Salimos del lugar llevando casi 20 kilos de explosivos. Yo dándomelas de experto y tranquilo, con esa alegría que hincha los pulmones al saber que la misión estaba cumplida y que todo se había logrado: tendríamos línea de abastecimiento. Ella estaba asombrada, se había enamorado de los viejos, es decir, de la clase. Se quedaría con nosotros, sería una de las nuestras. Los muchachos cargaron el auto y cubrimos lo mejor que pudimos los regalos.

Los abrazos fuertes y sinceros de las despedidas, los apretones de manos y las miradas de esas que no necesitan palabras para sellar los compromisos de vida o muerte marcaron el final de la visita. El guía junto a la Chichi emprendieron el descenso desde la montaña al centro del pueblo donde nos despedimos y agendamos otra visita en un lugar diferente, con las normas de seguridad, los santos y señas. Los regalos serían una línea de abastecimiento, pero ya no sería por un par de kilos, ahora serían cajas por viajes. Más orgullosos que pato de silabario emprendimos el viaje de regreso a Valparaíso.

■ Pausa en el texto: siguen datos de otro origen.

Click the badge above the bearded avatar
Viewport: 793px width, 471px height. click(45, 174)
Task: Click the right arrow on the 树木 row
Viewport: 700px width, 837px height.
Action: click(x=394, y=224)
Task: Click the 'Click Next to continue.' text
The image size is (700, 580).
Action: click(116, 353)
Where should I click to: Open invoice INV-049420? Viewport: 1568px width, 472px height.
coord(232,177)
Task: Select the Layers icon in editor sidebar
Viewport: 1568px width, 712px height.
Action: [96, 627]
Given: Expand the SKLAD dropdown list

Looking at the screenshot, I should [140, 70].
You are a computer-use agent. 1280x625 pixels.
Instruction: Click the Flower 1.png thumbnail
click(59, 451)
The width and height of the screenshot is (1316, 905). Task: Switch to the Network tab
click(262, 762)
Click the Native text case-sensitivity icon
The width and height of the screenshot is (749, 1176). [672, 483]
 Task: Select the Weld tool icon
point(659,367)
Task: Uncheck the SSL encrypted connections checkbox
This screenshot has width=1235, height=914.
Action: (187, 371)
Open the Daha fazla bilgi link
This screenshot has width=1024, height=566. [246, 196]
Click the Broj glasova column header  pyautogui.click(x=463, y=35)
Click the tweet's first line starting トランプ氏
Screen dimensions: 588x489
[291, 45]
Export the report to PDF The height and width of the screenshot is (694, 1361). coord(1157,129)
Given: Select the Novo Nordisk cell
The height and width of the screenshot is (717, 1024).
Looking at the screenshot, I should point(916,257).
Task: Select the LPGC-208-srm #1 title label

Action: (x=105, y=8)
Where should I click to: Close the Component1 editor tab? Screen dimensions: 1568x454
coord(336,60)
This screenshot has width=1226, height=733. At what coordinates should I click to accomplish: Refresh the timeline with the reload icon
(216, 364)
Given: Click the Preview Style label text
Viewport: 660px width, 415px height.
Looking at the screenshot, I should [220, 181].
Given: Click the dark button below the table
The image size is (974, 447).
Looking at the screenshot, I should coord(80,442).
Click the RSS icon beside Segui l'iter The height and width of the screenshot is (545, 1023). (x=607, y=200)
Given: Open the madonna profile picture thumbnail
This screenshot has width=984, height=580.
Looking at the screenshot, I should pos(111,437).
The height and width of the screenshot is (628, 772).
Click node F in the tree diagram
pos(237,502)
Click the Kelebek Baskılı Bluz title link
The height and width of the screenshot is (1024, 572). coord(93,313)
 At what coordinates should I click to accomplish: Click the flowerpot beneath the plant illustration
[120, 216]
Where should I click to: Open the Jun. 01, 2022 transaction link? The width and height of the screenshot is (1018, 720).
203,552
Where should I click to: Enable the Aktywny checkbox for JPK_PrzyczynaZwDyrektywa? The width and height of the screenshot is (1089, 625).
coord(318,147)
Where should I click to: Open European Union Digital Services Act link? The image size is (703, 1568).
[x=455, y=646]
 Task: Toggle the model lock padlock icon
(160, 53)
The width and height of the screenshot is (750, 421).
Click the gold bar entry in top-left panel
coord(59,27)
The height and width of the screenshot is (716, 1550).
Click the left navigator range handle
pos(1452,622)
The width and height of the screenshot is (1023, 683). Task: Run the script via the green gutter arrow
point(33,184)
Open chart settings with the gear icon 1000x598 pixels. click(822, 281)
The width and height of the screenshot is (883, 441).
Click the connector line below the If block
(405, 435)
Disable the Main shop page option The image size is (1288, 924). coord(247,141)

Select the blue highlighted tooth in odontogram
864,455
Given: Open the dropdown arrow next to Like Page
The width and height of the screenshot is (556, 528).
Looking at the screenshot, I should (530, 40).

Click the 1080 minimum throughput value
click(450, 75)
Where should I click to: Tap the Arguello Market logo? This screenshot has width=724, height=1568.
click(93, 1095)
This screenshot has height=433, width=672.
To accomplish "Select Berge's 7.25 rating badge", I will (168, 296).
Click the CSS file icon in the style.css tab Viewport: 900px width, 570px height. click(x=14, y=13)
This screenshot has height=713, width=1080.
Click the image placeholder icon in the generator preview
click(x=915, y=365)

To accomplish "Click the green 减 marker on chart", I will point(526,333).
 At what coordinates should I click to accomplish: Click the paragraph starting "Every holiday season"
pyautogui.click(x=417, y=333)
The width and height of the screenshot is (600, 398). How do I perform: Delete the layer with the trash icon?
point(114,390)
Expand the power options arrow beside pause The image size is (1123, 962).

Ahora viejo sé que ese día fue en septiembre, porque los duraznos estaban florecidos y la tierra nos regalaba su olor a humedad primaveral. El sol nos acariciaba el rostro, pero estaba fresco. Le dije que se detuviera, estaba bien no andar con una pistola (porque no teníamos), pero con la cortapluma siempre, y con esa misma le corte unas ramitas con flores de duraznos para su casa. No hablamos en el camino, hasta que decidió que yo manejara. Le dije que no tenía documentos, a lo que me responde que yo le había dicho que sabía conducir, argumentando que era conveniente que me entrenara porque después sería necesario. El asunto fue que tuve que hacerlo, con tal mala suerte que antes de entrar a un túnel nos detiene una patrulla (estamos hablando de 1982). Ella asume el control de la situación de inmediato y me guía: “Baja la velocidad, estaciónate, baja lentamente el vidrio de tu lado y saluda al carabinero, sé gentil”. Lo hice tal cual. No entraba una aguja porque llevábamos los regalitos de los compañeros. El policía me pide el carnet – obviamente yo no tenía el de conducir (aquí cagamos, pensé)-, deslizo y meto muy despacio mi mano en el bolsillo de la camisa y el cabo me dice “no se moleste, adelante señor”, y se va. Ella toma otra vez el control y me da las instrucciones: “Echa a andar el auto muy suave y sal despacio de la caletera”.

 

Si nos pillaban nos encarcelarían, en el mejor de los casos. El silencio se apodero de mí. Habíamos vuelto al mundo real y venía el otro problema que era dónde guardaríamos el primer regalo que nos habían hecho los trabajadores de la mina, para ponerle el cuerpo y el alma a la Política de Rebelión Popular de Masas.

La tarde dio paso a la noche y la llegada a la ciudad fue una consecuencia. Ya le había entregado el auto para que manejara, me felicitó por mi frialdad y yo le di las gracias por los consejos. La dirección hacia mi casa fue por Francia hacia el cerro y al llegar a la Av. Alemania otro control de Carabineros. Nos salvamos de una, pensé, mejor no tentar la suerte, así que doblamos hacia el norte para bajar por el cerro Monjas. Le dije que el barretín destinado para esto no se podría ocupar. Era una mentira, porque la verdad era que íbamos a mi casa para guardar en un cuarto que nadie ocupaba los regalos que nunca pensamos que traeríamos pero, al igual que otras veces, sin pensarlo me dijo que ella tenía donde guardarlo y ocupamos su casa.

Para mantener vivo el recuerdo de Cecilia, su viveza, su encanto, su gallardía, será necesaria la memoria. Como dice la canción, “el árbol reverdecerá, nuevo” a pesar del hacha. A ella nunca le asustó la muerte brutal. Un amigo alguna vez escribió: “Cecilia no es de otro mundo, pero tampoco de este”.